**Your instructions**
Transcribe exactly, please, the line bearing "Open search options for egg substitutes term" and all later lines through the end of the records, with the pictures left out.

**Data records**
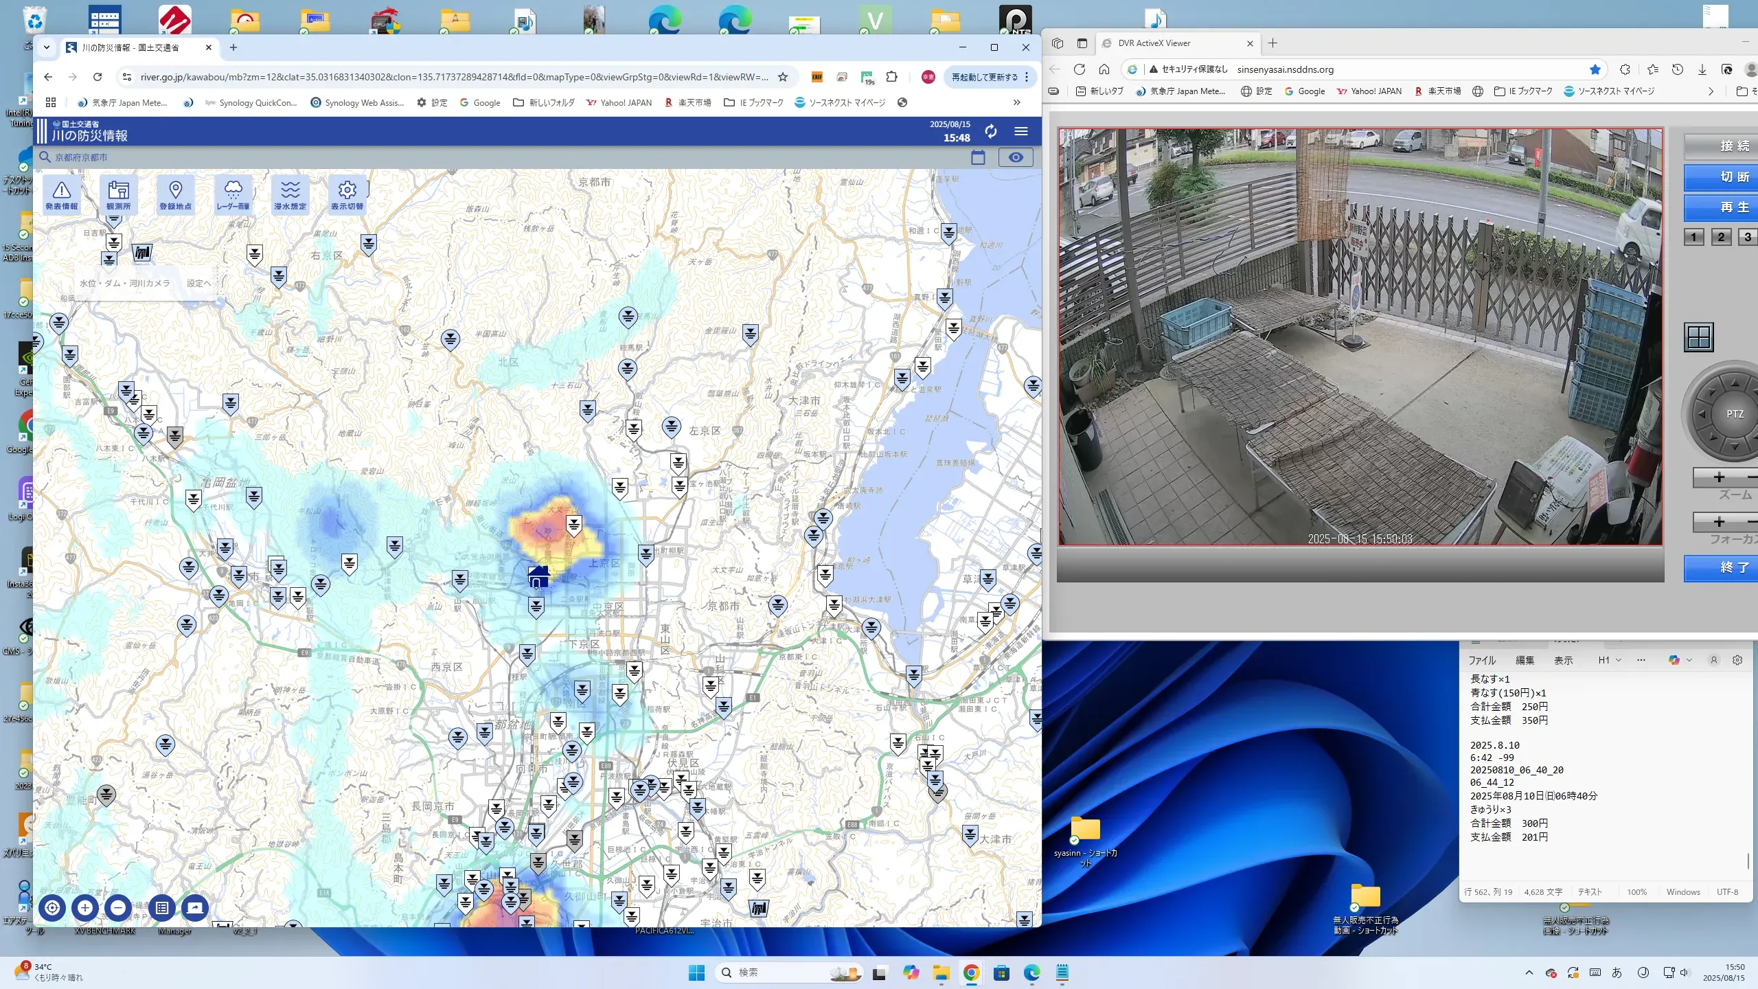Refresh the river info with reload icon

coord(990,131)
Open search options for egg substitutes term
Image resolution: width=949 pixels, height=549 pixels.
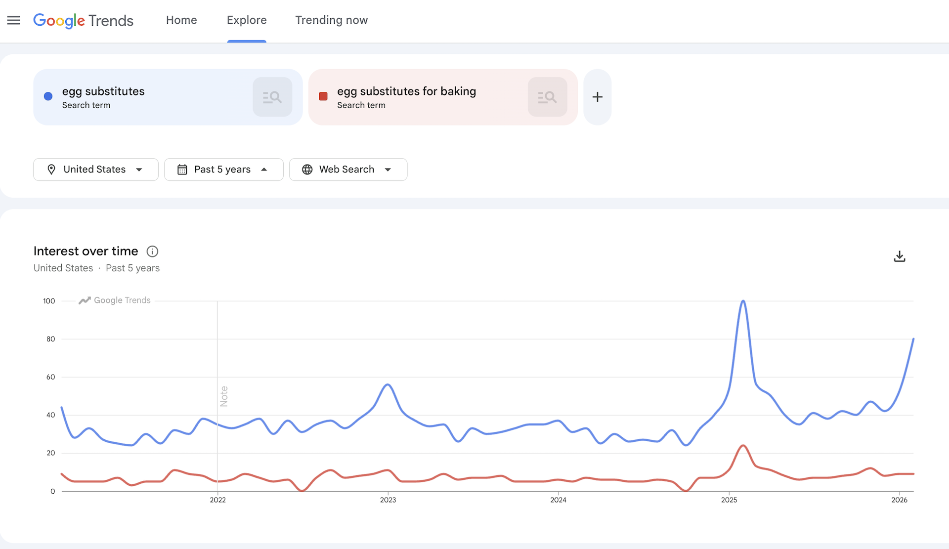[x=272, y=96]
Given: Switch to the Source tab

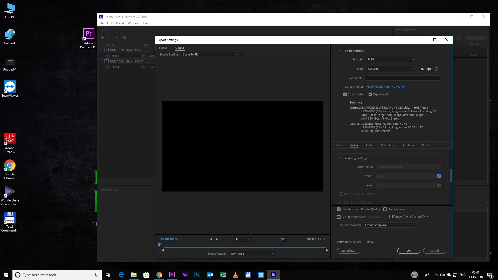Looking at the screenshot, I should (163, 48).
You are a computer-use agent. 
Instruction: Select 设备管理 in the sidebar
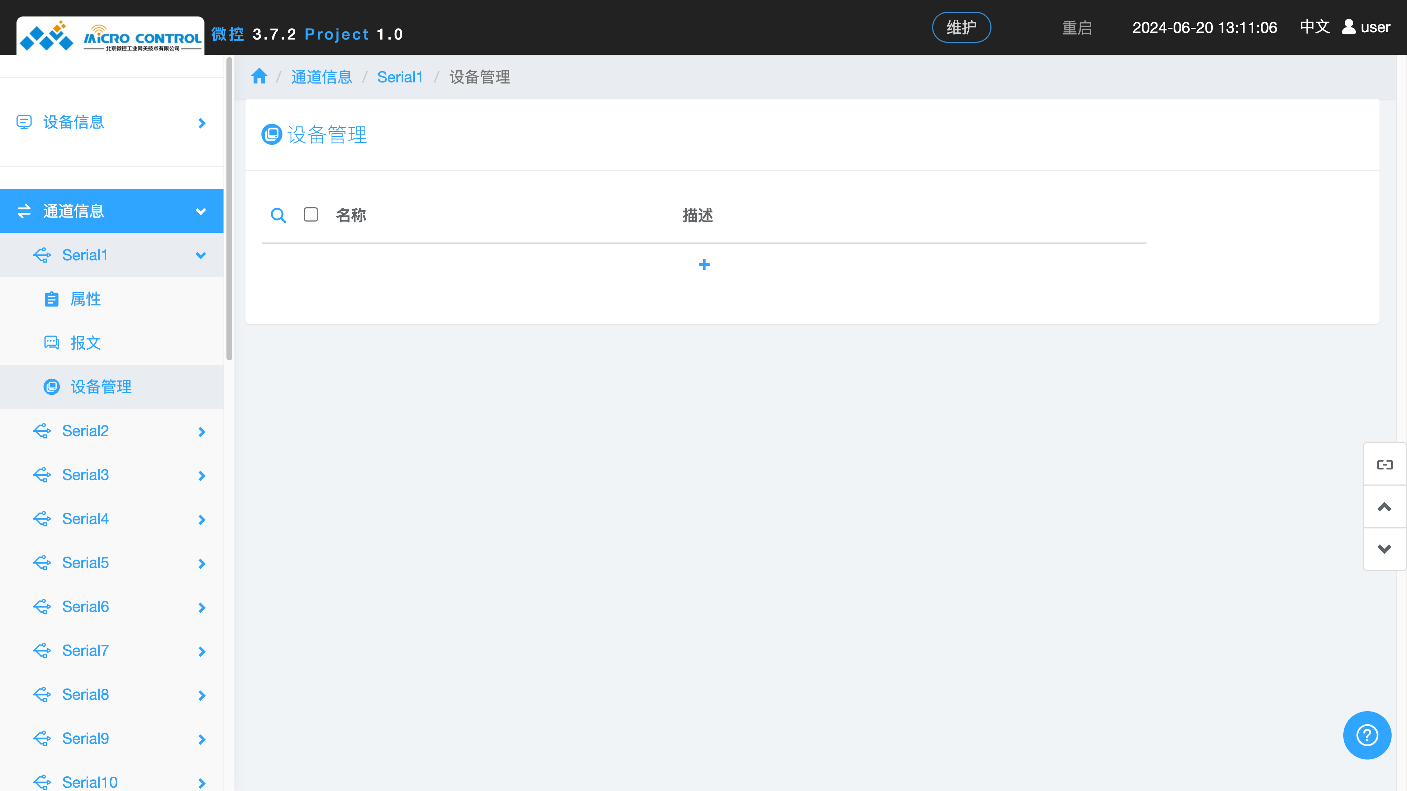(x=101, y=387)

**Solution for this task**
Open search options for egg substitutes term
Image resolution: width=949 pixels, height=549 pixels.
[x=272, y=96]
Given: Switch to the Source tab

Looking at the screenshot, I should (163, 48).
You are a computer-use agent. 
Instruction: Select 设备管理 in the sidebar
(x=101, y=387)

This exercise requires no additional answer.